Just when you thought BlackRock Inc., the world’s largest asset manager, could not get any bigger, it did.
The announcement last month that it is to acquire the exchange traded funds (ETF) arm of Credit Suisse Group, Switzerland’s second-largest bank, will see the U.S. fund giant add a further $18-billion (U.S.) of fund assets to an already impressive $3.67-trillion.
But while the U.S. investment house’s asset pile grows ever larger, the Credit Suisse deal is said to mark the beginnings of a decline in the number of participants in the ETF market – particularly in Europe – and a spike in mergers and acquisitions.

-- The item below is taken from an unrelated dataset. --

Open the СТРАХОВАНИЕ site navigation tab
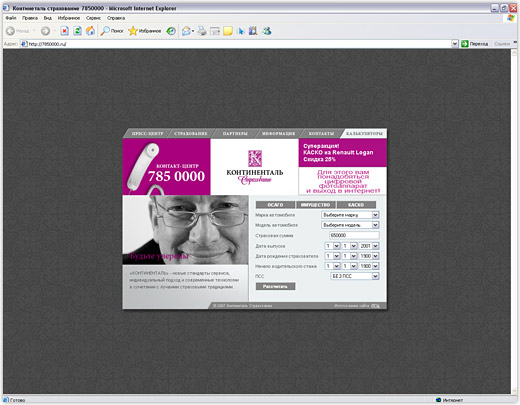 point(191,133)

Hector McNeil, a former managing partner at ETF Securities, the fourth-largest provider in Europe, who is now co-chief executive at startup Boost ETP, says he expects to see a 30-per-cent drop in the number of ETF providers in Europe, with bank-owned houses constituting the largest chunk of those exits.
The likes of BlackRock and State Street Corp., he says, will subsume the medium-sized issuers, “taking out the competition and increasing their market share considerably.”
“It was inevitable that there would be consolidation in the ETF market, both in terms of the number of providers and the number of products. We have been forecasting that for some time,” Mr. McNeil says.
In a market where all players look to provide investors with broadly similar outcomes – namely the efficient tracking of market indexes – it is natural for assets to congregate around a relatively small number of large companies, says Reinhard Bellet, head of passive asset management at Deutsche Bank AG’s asset and wealth management division.
But he thinks it is too simplistic to suggest that the Credit Suisse deal will be the trigger for a flurry of M&A.
“One transaction does not represent a game-changer for the market. There has been M&A activity in the ETF market in the past and there will no doubt be more activity in the future,” he says.
The worry, however, is if BlackRock’s purchase does signal the start of further consolidation then an already concentrated market will become ever more compressed.
Money held in all ETF products globally surpassed the $2-trillion mark last month, but almost 70 per cent of those assets are run by only three companies: BlackRock (including iShares), State Street, and Vanguard.
In Europe the picture is only slightly less skewed and, despite the presence of 46 providers, the top three companies by assets – iShares, Deutsche, and Lyxor, the Société Générale-owned ETF house – control just more than 60 per cent of the market (before the BlackRock purchase of Credit Suisse’s largely European business).
Apart from wiping out the continent’s fifth-largest provider, this deal increased the U.S. company’s share of assets to just less than 43 per cent, according to figures from ETFGI, the consultancy.
Unsurprisingly, iShares is comfortable with those numbers. Joe Linhares, head of iShares for Europe, the Middle East and Africa, says: “In any industry that is evolving it is not unusual to see some consolidation leading to greater efficiencies for investors. Without it, fragmentation can become an issue.”
This is what we see in the European ETF industry, he says, where there are “more than 40 providers and thousands of product listings, of which too many are based on the same benchmark.”
Gordon Rose, ETF analyst at Morningstar, the data provider, agrees. As ETFs charge very low costs, he says, “size is all that matters.” But he, too, does not think the Credit Suisse acquisition will have a drastic impact on this market.
“iShares was already by far the largest provider in Europe; it just became a little bigger. Market consolidation will be good for investors to some degree, as we have too many ETFs tracking the same [indexes].”
He adds, however, that if the market became too concentrated, or what he calls a “quasi-monopoly,” it would not be beneficial for investors either.
Deborah Fuhr, founding partner of ETFGI, points out the Credit Suisse deal means that three-quarters of “physical” ETF assets in Europe would now be controlled by iShares.
Physical ETFs, which invest in the underlying constituents of an index, were strongly favoured by investors in 2012, accounting for 88 per cent of inflows, while “synthetic” ETFs that use derivatives have declined in popularity, following criticisms of these instruments by regulators.
She says adding Credit Suisse’s physical ETF assets to that of iShares would give the BlackRock-owned provider a 74.6-per-cent share of the physical ETF market in Europe, based on year-end data.
Mr. Linhares says in response: “While competition is healthy and validates the ETF category, we think scale matters to clients as they want to know the firm is committed to the business.”